Website: https://deepinfra.com/
Getting an API Key
- Sign Up/Sign In: Go to DeepInfra. Create an account or sign in.
- Navigate to API Keys: Access the API keys section in your dashboard.
- Create a Key: Generate a new API key. Give it a descriptive name (e.g., "Roo Code").
- Copy the Key: Important: Copy the API key immediately.
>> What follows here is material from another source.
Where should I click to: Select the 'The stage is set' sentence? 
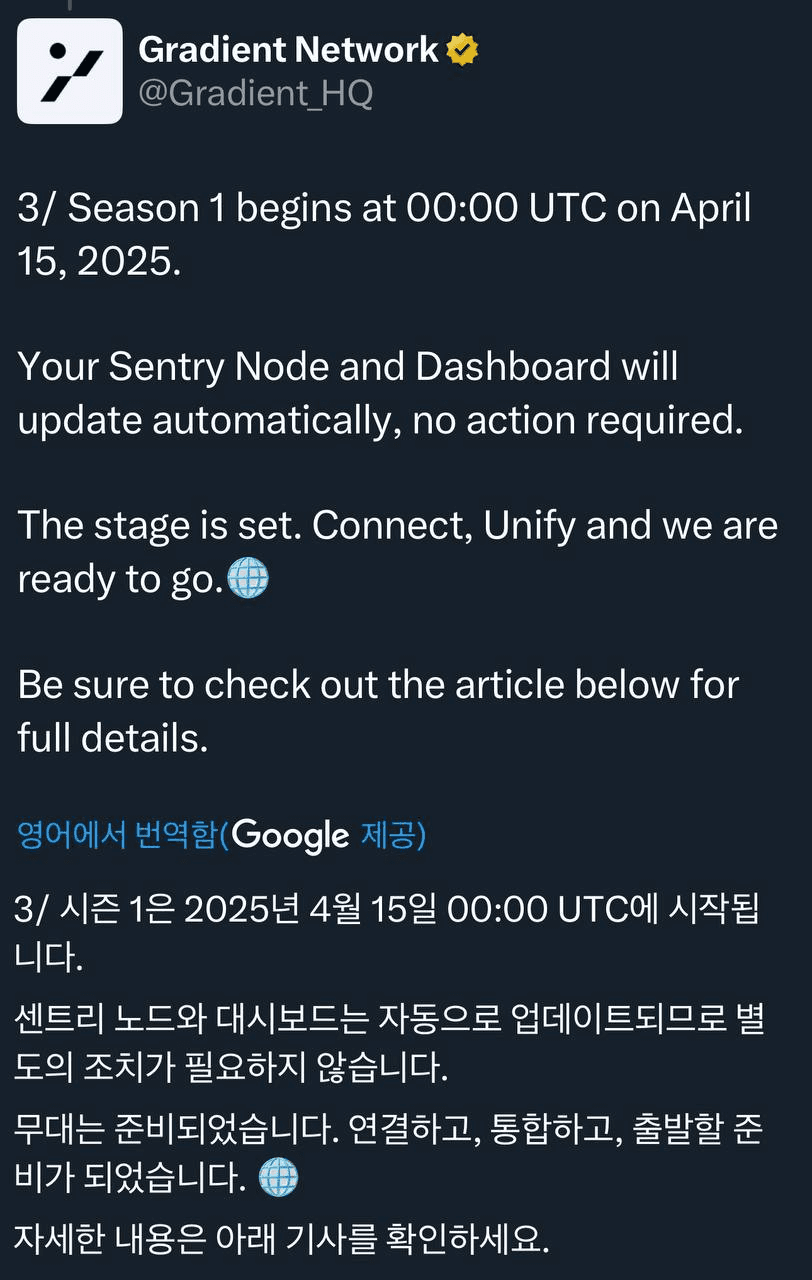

Store it securely.
Supported Models
Roo Code dynamically fetches available models from DeepInfra's API. The default model is:
Qwen/Qwen3-Coder-480B-A35B-Instruct-Turbo
(256K context, optimized for coding)
Common models available include:
- Coding Models: Qwen Coder series, specialized for programming tasks
- General Models: Llama 3.1, Mixtral, and other open-source models
- Vision Models: Models with image understanding capabilities
- Reasoning Models: Models with advanced reasoning support
Browse the full catalog at deepinfra.com/models.
Configuration in Roo Code
- Open Roo Code Settings: Click the gear icon () in the Roo Code panel.
- Select Provider: Choose "DeepInfra" from the "API Provider" dropdown.
- Enter API Key: Paste your DeepInfra API key into the "DeepInfra API Key" field.
- Select Model: Choose your desired model from the "Model" dropdown.
- Models will auto-populate after entering a valid API key
- Click "Refresh Models" to update the list
Advanced Features
Prompt Caching
DeepInfra supports prompt caching for eligible models, which:
- Reduces costs for repeated contexts
- Improves response times for similar queries
- Automatically manages cache based on task IDs
Vision Support
Models with vision capabilities can:
- Process images alongside text
- Understand visual content for coding tasks
- Analyze screenshots and diagrams
Custom Base URL
For enterprise deployments, you can configure a custom base URL in the advanced settings.
Tips and Notes
- Performance: DeepInfra offers low latency with automatic load balancing across global locations.
- Cost Efficiency: Competitive pricing with prompt caching to reduce costs for repeated contexts.
- Model Variety: Access to the latest open-source models including specialized coding models.
- Context Windows: Models support context windows up to 256K tokens for large codebases.
- Pricing: Pay-per-use model with no minimums. Check deepinfra.com for current pricing.